RFR(XL): 8167108 - SMR and JavaThread Lifecycle

Daniel D. Daugherty daniel.daugherty at oracle.com
Tue Nov 21 17:36:31 UTC 2017


Thanks for keeping all the OpenJDK aliases!


On 11/21/17 12:24 PM, coleen.phillimore at oracle.com wrote:
>
>
> On 11/21/17 11:28 AM, Daniel D. Daugherty wrote:
>> Hi Coleen!
>>
>> Thanks for making time to review the Thread-SMR stuff again!!
>>
>> I have added back the other three OpenJDK aliases... This review is
>> being done on _four_ different OpenJDK aliases.
>>
>> As always, replies are embedded below...
>>
>>
>> On 11/20/17 3:12 PM, coleen.phillimore at oracle.com wrote:
>>>
>>> http://cr.openjdk.java.net/~dcubed/8167108-webrev/jdk10-09-full/src/hotspot/os/linux/os_linux.cpp.frames.html 
>>>
>>>
>>> I read David's comments about the threads list iterator, and I was 
>>> going to say that it can be cleaned up later, as the bulk of the 
>>> change is the SMR part but this looks truly bizarre. It looks like 
>>> it shouldn't compile because 'jt' isn't in scope.
>>>
>>> Why isn't this the syntax:
>>>
>>> JavaThreadIteratorWithHandle jtiwh;
>>> for (JavaThread* jt = jtiwh.first(); jt != NULL; jt = jtiwh.next()) {
>>> }
>>>
>>> Which would do the obvious thing without anyone having to squint at 
>>> the code.
>>
>> See my reply to David's review for the more detailed answer.
>>
>> For the above syntax, we would need braces to limit the scope of the
>> 'jtiwh' variable. With Stefan's propsal, you get limited scope on
>> 'jtiwh' for "free".
>
> Yes, thank you, I see that motivation now.
>>
>>
>>> http://cr.openjdk.java.net/~dcubed/8167108-webrev/jdk10-09-full/src/hotspot/share/runtime/threadSMR.hpp.html 
>>>
>>>
>>> As a hater of acronmys, can this file use "Safe Memory Reclaimation"
>>
>> I'm not sure what you mean by this. Do you mean rename the files?
>>
>>   threadSMR.hpp -> threadSafeMemoryReclaimation.hpp
>>   threadSMR.cpp -> threadSafeMemoryReclaimation.cpp
>>
>
> No.
>
>>
>>> and briefly describe the concept in the beginning of the header file,
>>> so one knows why it's called threadSMR.hpp?
>>
>> And then this part of the sentence kind of indicates that you would be
>> okay with the threadSMR.{c,h}pp names if a comment was added to the
>> header file.
>>
>> Please clarify.
>
> Yes.  If you added a comment to the beginning of the threadSMR.hpp 
> file that said what SMR stood for and what it was, that would be 
> extremely helpful for future viewers of this file.

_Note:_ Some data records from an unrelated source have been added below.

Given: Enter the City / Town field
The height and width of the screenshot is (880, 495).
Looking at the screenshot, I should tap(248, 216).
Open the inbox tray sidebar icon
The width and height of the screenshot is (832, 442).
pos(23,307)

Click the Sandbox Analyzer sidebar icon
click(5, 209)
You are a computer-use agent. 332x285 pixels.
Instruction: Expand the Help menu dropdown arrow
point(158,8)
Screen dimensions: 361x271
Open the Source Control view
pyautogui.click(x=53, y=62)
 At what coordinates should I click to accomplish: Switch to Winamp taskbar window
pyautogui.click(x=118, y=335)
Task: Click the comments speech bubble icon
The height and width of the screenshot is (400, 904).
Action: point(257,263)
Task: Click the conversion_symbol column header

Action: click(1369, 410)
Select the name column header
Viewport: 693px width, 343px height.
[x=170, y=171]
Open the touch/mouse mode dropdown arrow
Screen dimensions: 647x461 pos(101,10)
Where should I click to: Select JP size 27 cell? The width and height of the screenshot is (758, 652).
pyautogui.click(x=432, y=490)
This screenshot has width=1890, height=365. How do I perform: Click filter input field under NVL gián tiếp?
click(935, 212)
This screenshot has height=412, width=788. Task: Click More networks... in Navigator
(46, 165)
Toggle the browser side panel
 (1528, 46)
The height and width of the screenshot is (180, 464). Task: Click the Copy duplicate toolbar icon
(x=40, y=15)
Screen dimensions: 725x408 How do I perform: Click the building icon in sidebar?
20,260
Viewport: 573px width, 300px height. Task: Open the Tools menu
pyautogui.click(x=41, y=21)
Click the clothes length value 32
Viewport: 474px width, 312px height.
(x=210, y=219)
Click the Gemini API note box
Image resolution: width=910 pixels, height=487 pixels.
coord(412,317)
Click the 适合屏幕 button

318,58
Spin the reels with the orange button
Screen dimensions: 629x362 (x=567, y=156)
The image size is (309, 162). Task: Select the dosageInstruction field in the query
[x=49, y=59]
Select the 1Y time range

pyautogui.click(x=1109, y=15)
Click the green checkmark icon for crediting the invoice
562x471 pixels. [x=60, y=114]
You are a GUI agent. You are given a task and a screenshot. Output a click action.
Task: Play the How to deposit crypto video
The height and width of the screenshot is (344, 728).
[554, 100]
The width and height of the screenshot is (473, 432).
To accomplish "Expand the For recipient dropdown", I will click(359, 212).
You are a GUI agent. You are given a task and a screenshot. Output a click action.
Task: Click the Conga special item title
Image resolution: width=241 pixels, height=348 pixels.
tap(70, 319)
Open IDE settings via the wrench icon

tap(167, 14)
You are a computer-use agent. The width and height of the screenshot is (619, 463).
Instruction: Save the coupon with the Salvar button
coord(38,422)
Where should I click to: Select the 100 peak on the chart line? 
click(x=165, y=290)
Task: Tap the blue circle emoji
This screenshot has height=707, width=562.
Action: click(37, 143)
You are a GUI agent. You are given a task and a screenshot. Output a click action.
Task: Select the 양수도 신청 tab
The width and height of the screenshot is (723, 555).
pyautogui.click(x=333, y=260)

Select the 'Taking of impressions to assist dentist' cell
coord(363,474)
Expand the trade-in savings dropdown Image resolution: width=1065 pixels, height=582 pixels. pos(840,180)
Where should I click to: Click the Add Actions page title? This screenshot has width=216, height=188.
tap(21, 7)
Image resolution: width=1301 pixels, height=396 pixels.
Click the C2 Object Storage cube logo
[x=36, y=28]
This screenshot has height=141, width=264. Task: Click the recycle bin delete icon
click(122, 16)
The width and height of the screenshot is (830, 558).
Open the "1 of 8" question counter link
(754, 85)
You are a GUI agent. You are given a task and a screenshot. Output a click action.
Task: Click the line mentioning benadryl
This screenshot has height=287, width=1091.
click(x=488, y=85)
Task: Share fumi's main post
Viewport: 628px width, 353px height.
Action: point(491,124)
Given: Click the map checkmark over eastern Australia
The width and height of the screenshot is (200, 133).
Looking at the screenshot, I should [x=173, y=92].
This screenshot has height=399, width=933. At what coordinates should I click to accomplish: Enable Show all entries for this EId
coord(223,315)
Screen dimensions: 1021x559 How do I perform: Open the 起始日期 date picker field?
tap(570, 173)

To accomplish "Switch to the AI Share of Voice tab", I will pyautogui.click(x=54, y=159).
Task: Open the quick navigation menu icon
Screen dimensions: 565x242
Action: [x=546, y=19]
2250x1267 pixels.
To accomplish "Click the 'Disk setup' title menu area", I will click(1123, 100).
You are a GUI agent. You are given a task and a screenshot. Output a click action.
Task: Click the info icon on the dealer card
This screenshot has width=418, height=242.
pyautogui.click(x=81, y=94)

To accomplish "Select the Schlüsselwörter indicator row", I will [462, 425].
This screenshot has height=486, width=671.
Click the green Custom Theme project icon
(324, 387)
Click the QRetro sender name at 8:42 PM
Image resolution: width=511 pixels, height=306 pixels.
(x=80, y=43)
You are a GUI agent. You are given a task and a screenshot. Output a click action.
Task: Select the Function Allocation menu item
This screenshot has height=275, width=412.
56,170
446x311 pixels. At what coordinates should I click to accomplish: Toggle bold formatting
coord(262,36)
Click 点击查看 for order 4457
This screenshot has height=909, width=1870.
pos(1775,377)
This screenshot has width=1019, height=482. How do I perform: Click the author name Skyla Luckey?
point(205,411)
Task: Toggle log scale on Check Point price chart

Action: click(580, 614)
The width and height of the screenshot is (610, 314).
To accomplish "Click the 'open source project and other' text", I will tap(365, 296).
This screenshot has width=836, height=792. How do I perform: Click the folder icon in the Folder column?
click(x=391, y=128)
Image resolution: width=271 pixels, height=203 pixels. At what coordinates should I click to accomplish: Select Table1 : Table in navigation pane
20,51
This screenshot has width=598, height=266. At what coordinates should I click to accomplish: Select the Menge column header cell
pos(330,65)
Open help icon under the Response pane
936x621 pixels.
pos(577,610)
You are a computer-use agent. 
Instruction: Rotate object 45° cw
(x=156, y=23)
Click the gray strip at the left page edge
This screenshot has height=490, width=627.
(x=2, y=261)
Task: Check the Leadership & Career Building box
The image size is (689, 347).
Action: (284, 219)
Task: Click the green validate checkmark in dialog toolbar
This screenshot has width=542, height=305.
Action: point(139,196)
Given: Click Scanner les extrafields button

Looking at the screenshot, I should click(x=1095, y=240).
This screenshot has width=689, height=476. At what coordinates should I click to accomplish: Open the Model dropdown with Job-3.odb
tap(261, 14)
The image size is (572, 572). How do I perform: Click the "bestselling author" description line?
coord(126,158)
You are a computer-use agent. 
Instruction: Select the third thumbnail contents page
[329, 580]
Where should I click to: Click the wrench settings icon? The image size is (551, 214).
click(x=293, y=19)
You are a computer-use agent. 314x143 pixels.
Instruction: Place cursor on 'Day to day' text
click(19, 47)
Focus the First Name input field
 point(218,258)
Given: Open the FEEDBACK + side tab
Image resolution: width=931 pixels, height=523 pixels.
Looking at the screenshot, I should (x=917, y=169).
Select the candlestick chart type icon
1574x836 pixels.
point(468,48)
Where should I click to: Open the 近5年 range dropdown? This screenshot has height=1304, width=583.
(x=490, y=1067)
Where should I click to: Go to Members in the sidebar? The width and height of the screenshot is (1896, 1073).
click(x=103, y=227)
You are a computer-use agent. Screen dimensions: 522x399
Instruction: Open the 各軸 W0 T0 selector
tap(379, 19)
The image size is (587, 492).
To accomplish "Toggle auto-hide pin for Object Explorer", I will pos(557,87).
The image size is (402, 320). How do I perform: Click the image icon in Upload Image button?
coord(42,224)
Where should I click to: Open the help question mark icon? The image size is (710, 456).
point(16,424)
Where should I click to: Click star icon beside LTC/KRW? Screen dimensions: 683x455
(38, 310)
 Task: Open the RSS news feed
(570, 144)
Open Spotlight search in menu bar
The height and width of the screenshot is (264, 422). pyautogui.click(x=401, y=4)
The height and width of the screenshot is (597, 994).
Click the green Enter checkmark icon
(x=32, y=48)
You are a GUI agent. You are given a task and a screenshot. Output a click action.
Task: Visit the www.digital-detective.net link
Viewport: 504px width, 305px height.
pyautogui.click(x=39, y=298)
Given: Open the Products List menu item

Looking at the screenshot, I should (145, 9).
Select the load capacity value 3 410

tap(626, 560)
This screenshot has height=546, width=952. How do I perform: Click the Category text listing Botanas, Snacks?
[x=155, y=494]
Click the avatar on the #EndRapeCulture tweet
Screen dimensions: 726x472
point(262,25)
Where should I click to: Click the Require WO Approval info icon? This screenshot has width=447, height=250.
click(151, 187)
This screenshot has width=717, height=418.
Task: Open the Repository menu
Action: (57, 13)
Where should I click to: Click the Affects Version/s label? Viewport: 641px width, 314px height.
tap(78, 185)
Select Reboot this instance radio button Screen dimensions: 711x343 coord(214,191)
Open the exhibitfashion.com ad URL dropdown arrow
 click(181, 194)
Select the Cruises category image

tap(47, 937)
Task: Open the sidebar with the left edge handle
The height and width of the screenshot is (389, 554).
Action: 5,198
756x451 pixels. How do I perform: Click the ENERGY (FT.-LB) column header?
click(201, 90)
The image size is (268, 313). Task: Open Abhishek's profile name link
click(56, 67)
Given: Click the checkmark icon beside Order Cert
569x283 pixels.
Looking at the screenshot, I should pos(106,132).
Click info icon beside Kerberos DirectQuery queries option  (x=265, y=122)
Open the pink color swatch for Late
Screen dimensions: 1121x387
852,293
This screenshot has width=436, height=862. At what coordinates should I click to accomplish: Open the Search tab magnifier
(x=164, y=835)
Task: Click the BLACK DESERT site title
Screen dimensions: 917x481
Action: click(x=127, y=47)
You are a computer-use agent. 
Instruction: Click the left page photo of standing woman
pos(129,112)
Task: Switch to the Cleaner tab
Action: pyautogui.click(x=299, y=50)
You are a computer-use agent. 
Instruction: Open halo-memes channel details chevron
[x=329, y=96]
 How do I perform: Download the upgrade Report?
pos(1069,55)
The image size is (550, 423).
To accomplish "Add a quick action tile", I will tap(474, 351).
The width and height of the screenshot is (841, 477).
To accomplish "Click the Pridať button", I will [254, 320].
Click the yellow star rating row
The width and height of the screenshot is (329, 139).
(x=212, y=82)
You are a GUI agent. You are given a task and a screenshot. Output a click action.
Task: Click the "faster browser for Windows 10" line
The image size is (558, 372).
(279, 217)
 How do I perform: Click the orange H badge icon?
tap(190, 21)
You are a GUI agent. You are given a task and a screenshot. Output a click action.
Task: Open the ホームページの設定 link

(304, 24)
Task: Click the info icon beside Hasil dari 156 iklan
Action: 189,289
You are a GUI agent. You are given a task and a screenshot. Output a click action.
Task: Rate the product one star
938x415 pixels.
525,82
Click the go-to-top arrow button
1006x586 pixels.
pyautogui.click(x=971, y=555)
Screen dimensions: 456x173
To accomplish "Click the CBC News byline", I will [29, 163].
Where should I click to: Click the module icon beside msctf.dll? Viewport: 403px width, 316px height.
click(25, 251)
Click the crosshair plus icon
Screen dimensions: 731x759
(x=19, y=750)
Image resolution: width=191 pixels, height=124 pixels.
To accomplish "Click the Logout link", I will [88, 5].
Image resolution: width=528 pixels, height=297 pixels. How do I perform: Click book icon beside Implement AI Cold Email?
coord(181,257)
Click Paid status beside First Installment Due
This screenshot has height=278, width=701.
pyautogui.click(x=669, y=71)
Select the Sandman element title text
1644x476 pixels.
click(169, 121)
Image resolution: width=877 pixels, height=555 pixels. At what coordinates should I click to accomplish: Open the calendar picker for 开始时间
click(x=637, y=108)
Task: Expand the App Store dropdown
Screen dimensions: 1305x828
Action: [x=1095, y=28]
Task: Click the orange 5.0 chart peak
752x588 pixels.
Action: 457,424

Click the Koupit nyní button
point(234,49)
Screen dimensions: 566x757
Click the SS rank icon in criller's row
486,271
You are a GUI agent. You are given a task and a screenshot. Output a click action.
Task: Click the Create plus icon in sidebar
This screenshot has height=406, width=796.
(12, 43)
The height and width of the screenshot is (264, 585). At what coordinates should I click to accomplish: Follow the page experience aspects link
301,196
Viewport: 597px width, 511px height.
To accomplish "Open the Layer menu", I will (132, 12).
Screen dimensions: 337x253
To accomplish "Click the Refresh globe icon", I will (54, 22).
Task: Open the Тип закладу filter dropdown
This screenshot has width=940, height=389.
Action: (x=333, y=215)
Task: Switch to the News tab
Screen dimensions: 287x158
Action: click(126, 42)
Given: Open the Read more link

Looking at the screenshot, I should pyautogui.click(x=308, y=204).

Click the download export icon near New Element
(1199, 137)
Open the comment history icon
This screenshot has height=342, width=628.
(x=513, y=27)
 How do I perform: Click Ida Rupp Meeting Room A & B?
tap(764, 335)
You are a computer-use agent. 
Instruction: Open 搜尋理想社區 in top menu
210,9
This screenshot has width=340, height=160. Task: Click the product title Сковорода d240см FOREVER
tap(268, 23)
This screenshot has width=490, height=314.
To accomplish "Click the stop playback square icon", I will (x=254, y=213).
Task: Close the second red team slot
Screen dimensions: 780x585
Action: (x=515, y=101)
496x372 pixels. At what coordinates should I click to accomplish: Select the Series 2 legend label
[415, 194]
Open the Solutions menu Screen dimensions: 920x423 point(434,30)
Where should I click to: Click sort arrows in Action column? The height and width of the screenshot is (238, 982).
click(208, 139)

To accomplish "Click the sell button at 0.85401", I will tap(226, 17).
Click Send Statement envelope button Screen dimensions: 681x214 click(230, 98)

Yup. I just finished with the comment...


>
>>
>>
>>> It doesn't need to be long and include why Threads list needs this 
>>> Sometimes we tell new people that the hotspot documentation is in 
>>> the header files.
>>
>> Yup. When I migrated stuff from thread.hpp and thread.cpp to 
>> threadSMR.hpp
>> and threadSMR.cpp, I should have written a header comment...
>>
>> I did update a comment in thread.cpp based on Robin W's code review:
>
> Yes, I think a comment belongs in the SMR file also, or in preference.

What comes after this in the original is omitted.